Olayın yaşandığı zaman kahvede oyun oynadıklarını belirten Ramazan Okur ise, “Fevziye Köyü’nden gelen adamlar Tuğlu’nun işçilerine saldırınca ayırmak için araya girdik ama kavgayı önleyemedik. Birkaç gün sonra gazetelerde ‘Aleviler Ortaca’da kahve bastı’ diye haber yaparak sanki bir Alevi- Sünni çatışması varmış izlenimi verdiler. Hiç alakası yok. Ortaca halkı, Alevi vatandaşlarıyla yıllarca kardeş gibi geçinmiştir. Öyle olmasaydı, Ortaca’da Alevi vatandaşlarımız azınlıkta olmasına rağmen Belediye Başkanı olarak bir Alevi vatandaşımız olan Hüseyin Yılmaz’ı reis olarak seçer miydi? Ama bu işte bana göre en büyük suçlu, olaylar karşısında çok pasif kalan dönemin Karakol Komutanlığı’nı yapan Uzman Çavuştu” dedi.
“ALEVİLER VE SÜNNİLER KARDEŞLİK İÇİNDE YAŞIYORLARDI”

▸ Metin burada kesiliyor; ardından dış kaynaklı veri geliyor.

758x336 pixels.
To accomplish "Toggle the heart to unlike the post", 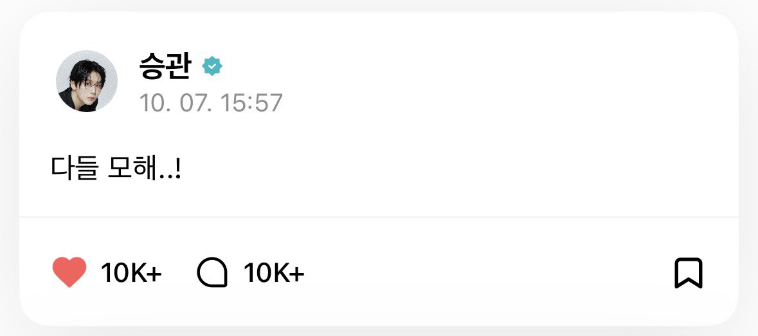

Mehmet Aysel de dönemin Muğla Milletvekili Turhan Şahin’e bir telgraf çektiğini belirterek, şöyle konuştu:
“Bu telgrafı çekmekteki amacım, Turhan Şahin’in ve diğer milletvekillerinin Ortaca’ya gelip, Alevi ve Sünni vatandaşlar arasında yaratılan yapay husumetin giderilmesini ve barışın sağlanmasını istemekti. Zaten çıkan husumet her iki tarafın içinde taşkınlık yapan şahısların ortalığı germesiyle oluşmuştu. Yoksa sağduyulu Sünni ve Alevi vatandaşlarımız yıllardır kardeşlik ve dostluk içinde yaşamlarını birlikte sürdürmekteydi. Vali Hasan Basa, Cengiz Topel İlkokulu’nda bir barış toplantısı yaptı. Ama istenen sonuç alınamadı. Olaylardan iki hafta sonra Ortaca’ya İstanbul Teknik Üniversitesi Talebe Birliği Başkanı Baykan Kalaba, Osman Saffet Arolat, Haydar Gürbüz ve Hasan Yalçın isimli öğrenciler geldi. Ben Eyüp Çete’nin minibüsünü kiraladım ve bu öğrencilerle birlikte Fevziye Köyü’ne giderek Kamil Ersoy ile buluştuk. Buradan asıl olayların başlangıç noktası olan Akçagöl’e ulaştık. Öğrenciler arazi üzerinde incelemede bulundular. Tuğlu’nun hırpalanmış traktörünü görüntülediler. Gençler, kahvelerde ve Cengiz Topel İlkokulu’nda bir toplantı yapıp olayın taraflarına barış anlaşması imzalattılar. Onların bu girişimiyle barış sağlandı. Bu barış metni ‘Ehlibeyt Yolu Gazetesi’nde yayınlandı. Bu gazeteyi de Ortaca’da Ali İzmir dağıttı.”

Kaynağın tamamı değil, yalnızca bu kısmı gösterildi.